Items from a dataset:
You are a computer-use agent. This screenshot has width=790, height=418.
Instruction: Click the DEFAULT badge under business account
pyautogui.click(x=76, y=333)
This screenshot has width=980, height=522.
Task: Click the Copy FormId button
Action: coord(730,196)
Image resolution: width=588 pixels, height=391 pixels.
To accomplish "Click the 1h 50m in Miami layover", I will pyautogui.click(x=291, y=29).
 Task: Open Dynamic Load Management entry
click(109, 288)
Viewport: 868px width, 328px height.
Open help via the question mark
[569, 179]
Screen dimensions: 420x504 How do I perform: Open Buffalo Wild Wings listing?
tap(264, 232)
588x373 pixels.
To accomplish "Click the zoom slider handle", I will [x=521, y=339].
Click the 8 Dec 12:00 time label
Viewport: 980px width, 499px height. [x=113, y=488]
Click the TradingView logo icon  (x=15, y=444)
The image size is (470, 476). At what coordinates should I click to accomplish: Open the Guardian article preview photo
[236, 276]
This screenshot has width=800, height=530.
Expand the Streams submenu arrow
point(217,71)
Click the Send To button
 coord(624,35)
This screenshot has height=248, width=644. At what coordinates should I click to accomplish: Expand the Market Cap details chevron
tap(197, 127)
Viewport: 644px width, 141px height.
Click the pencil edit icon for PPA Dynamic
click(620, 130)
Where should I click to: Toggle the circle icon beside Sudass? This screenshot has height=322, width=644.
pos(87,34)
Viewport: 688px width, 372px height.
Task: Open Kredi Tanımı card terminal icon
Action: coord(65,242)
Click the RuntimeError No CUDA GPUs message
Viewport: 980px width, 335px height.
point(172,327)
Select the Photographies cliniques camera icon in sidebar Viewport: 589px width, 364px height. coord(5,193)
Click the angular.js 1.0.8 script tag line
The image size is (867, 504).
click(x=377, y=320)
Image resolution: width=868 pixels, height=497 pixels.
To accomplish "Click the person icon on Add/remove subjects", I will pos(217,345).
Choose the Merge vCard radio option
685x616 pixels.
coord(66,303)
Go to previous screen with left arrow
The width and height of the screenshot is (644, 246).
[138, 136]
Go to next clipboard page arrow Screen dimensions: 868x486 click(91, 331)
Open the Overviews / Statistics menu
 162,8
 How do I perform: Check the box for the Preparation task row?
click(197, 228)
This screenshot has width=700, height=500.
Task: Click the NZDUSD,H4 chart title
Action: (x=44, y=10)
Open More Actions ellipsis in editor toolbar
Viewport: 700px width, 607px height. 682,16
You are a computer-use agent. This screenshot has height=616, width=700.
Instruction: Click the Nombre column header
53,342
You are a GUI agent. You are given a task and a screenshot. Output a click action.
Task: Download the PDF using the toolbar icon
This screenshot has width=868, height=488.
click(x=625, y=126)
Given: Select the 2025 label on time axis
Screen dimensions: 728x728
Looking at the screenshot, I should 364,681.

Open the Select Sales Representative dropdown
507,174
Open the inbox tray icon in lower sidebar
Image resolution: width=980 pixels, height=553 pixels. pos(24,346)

## Aim of the exercise
Using the records above, copy all lines that include the word "agent".

## Output
You are a computer-use agent. This screenshot has width=790, height=418.
You are a computer-use agent. This screenshot has height=616, width=700.
You are a GUI agent. You are given a task and a screenshot. Output a click action.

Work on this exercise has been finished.